A massive pillar of perma-ice had been hacked from the wall by one of Indians, Beltazar Urcar. He talked to us without stopping work. He was 33 years old and had been work¬ing in the ice quarries since he was eighteen. He had a small piece of land down at Four Corners, which he worked on the days he was not on the mountain. The arduous work, he told us, was as much a  tradition as it was a way of making money. His father had also worked for many years up here on Chimborazo.

After resting, we scrambled up another 100 feet, taking care of the warnings of the dangers of falling rock and hidden crevasses. Here we found Dameon Sira, chipping away at another ice wall. He had found a crack in the wall and after clearing this he attached a rope with a home made wooden hook around the massive column of ice. He was wearing a thin cotton sweater and an old  tattered pair of trousers, over which he had a pair of plastic chaps. He told us he had been working here for 20 years and now his son Pedro was regularly coming to help him. He had three more children at home and without the money he made from the ice, he said he would not be able to feed them.

 Pedro arrived with the mules, stacked high with paja. Without a word from his father, he went to work. First he placed the ropes of paja, which he had apparently been plaiting on his way up, on the ground. Then he spread the paja in a thick layer over the rope. On finishing he went to help his father, who had cleared away the slush and stones from the base the towering block he had hewed, which looked as though it would topple at any moment, crushing them both.

 Dameon took hold of the rope and Pedro caught the end of it, and at a respectable distance, started to pull at the column. It was impressing to see a nine year old child put in so much genuine effort. The slab came away from the wall and crashed down in front of us. It was like marble and so hard that no pieces broke away. We estimated it to weigh around 400 pounds. There was no rest¬ing. Dameon started to cut away at the ice with an axe, making blocks about 30 x 20 inches each and his son continued laying more paja. Sweat was pouring down Dameon’s face but there was no stopping in the below zero temperature.

The sun would occasionally break through and within minutes the sound of running water could be heard as the top ice began to melt and small rocks scattered on the top of the ice face tumbled down. There were also some large boulders ready the fall but the pair seemed oblivious of them. Later we were told that many people working up here had been crushed to death by falling boulders but the gods of Chimborazo had always been on Dameon's side.

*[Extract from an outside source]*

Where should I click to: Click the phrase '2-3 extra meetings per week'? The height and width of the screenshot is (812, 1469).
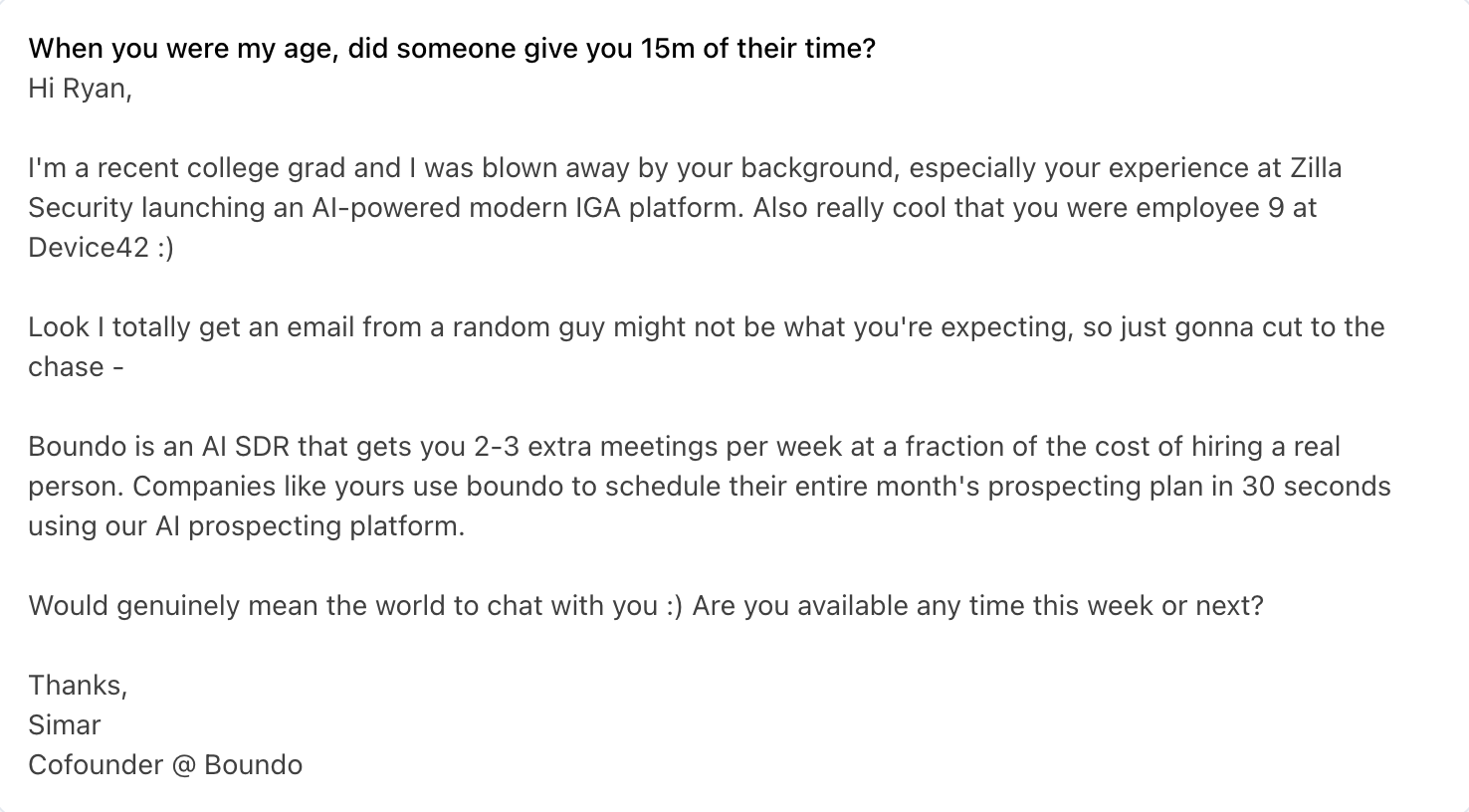tap(645, 447)
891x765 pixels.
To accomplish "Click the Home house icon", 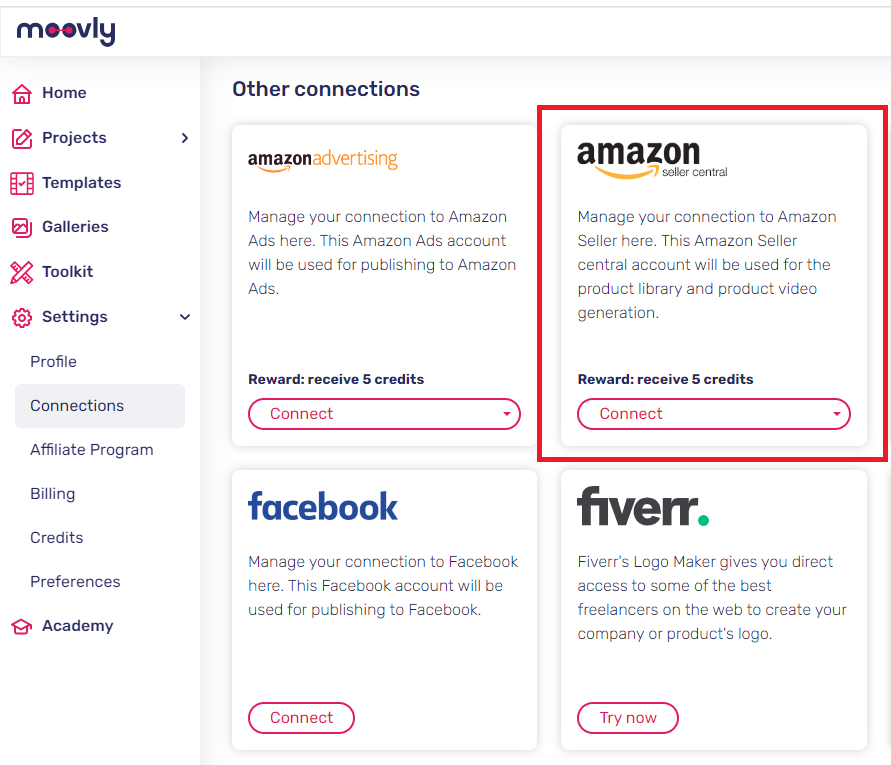I will click(22, 94).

When the blocks were cut, Dameon picked one up, and placing it on to of the paja,. commenced to wrap the straw round the block tying it with rope that had been placed under¬neath. When all the blocks had been wrapped, Pedro brought up the mules and they loaded two blocks on either side of each mule and one on top. Each block must have weighed around 20 Ibs. Some of the mules could hardly stand upright with the weight. The whole work had been completed within two hours and without a pause the pair set off down the mountain, beating their mules as they went.

Down at the first ice face, Beltazar was loading up his mules and when he finished we set off back with him to Cuatro esquinas. It was two-thirty in the afternoon as we headed down the mountain. The clouds cleared and it was wonderful moment, with Chimbarazo shown in all its glory and a rare condor circling and looking benevolently down on us.

It took us another three hours to return and when we arrived at the hamlet, the ice blocks were already unloaded in front of Beltazars house. The ice is sufficiently hard enough to last for at least three days with¬out melting. The following day a truck would take the ice to Riobamba, where Dameon and Baltazar would once again run around the  market delivering the blocks. With the cost of the motorized transportation deducted they considered themselves lucky to receive a total of 30US dollars for their efforts.

Sometimes, when I am sitting in a comfortable chair, bemoaning my lot in life, I look into my glass of gin and tonic, and see the translucent ice floating there and I remember the ice men of Chimborazo and I have to remind myself  how fortunate some of us are in this world.